━━━━━ Entries shown ━━━━━
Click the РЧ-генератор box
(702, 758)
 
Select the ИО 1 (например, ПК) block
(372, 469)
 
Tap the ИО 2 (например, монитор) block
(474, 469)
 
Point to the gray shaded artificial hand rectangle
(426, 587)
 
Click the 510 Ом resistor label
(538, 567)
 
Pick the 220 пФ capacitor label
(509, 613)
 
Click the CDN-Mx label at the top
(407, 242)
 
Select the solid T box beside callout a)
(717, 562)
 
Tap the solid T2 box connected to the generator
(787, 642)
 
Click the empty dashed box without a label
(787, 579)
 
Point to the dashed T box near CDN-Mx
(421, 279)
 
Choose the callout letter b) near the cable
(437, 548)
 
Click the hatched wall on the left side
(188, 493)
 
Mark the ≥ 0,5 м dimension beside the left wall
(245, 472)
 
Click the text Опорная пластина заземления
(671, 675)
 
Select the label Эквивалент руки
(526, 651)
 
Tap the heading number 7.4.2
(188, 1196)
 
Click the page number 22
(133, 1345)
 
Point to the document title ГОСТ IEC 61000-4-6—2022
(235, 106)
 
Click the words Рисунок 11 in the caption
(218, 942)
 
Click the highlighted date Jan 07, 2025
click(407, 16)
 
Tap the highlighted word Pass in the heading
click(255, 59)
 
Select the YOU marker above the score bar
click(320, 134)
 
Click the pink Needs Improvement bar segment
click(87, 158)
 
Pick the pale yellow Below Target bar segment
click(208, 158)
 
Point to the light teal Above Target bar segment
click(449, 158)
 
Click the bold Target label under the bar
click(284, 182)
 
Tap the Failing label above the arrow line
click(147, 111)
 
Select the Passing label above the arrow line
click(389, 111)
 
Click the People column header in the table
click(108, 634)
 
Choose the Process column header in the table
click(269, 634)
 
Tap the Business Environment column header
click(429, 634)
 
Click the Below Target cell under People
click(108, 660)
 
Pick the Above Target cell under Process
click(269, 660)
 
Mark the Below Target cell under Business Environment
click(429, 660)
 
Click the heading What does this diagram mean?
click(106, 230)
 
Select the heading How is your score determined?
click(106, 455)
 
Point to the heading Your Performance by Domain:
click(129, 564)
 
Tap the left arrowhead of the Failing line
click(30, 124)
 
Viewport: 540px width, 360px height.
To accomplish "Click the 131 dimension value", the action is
━━━━━
-- What you will do --
Render every line of the items above as a numbered list, omitting the blank lines.

-- Task result --
1. Click the РЧ-генератор box
2. (702, 758)
3. Select the ИО 1 (например, ПК) block
4. (372, 469)
5. Tap the ИО 2 (например, монитор) block
6. (474, 469)
7. Point to the gray shaded artificial hand rectangle
8. (426, 587)
9. Click the 510 Ом resistor label
10. (538, 567)
11. Pick the 220 пФ capacitor label
12. (509, 613)
13. Click the CDN-Mx label at the top
14. (407, 242)
15. Select the solid T box beside callout a)
16. (717, 562)
17. Tap the solid T2 box connected to the generator
18. (787, 642)
19. Click the empty dashed box without a label
20. (787, 579)
21. Point to the dashed T box near CDN-Mx
22. (421, 279)
23. Choose the callout letter b) near the cable
24. (437, 548)
25. Click the hatched wall on the left side
26. (188, 493)
27. Mark the ≥ 0,5 м dimension beside the left wall
28. (245, 472)
29. Click the text Опорная пластина заземления
30. (671, 675)
31. Select the label Эквивалент руки
32. (526, 651)
33. Tap the heading number 7.4.2
34. (188, 1196)
35. Click the page number 22
36. (133, 1345)
37. Point to the document title ГОСТ IEC 61000-4-6—2022
38. (235, 106)
39. Click the words Рисунок 11 in the caption
40. (218, 942)
41. Click the highlighted date Jan 07, 2025
42. click(407, 16)
43. Tap the highlighted word Pass in the heading
44. click(255, 59)
45. Select the YOU marker above the score bar
46. click(320, 134)
47. Click the pink Needs Improvement bar segment
48. click(87, 158)
49. Pick the pale yellow Below Target bar segment
50. click(208, 158)
51. Point to the light teal Above Target bar segment
52. click(449, 158)
53. Click the bold Target label under the bar
54. click(284, 182)
55. Tap the Failing label above the arrow line
56. click(147, 111)
57. Select the Passing label above the arrow line
58. click(389, 111)
59. Click the People column header in the table
60. click(108, 634)
61. Choose the Process column header in the table
62. click(269, 634)
63. Tap the Business Environment column header
64. click(429, 634)
65. Click the Below Target cell under People
66. click(108, 660)
67. Pick the Above Target cell under Process
68. click(269, 660)
69. Mark the Below Target cell under Business Environment
70. click(429, 660)
71. Click the heading What does this diagram mean?
72. click(106, 230)
73. Select the heading How is your score determined?
74. click(106, 455)
75. Point to the heading Your Performance by Domain:
76. click(129, 564)
77. Tap the left arrowhead of the Failing line
78. click(30, 124)
79. Viewport: 540px width, 360px height.
80. To accomplish "Click the 131 dimension value", the action is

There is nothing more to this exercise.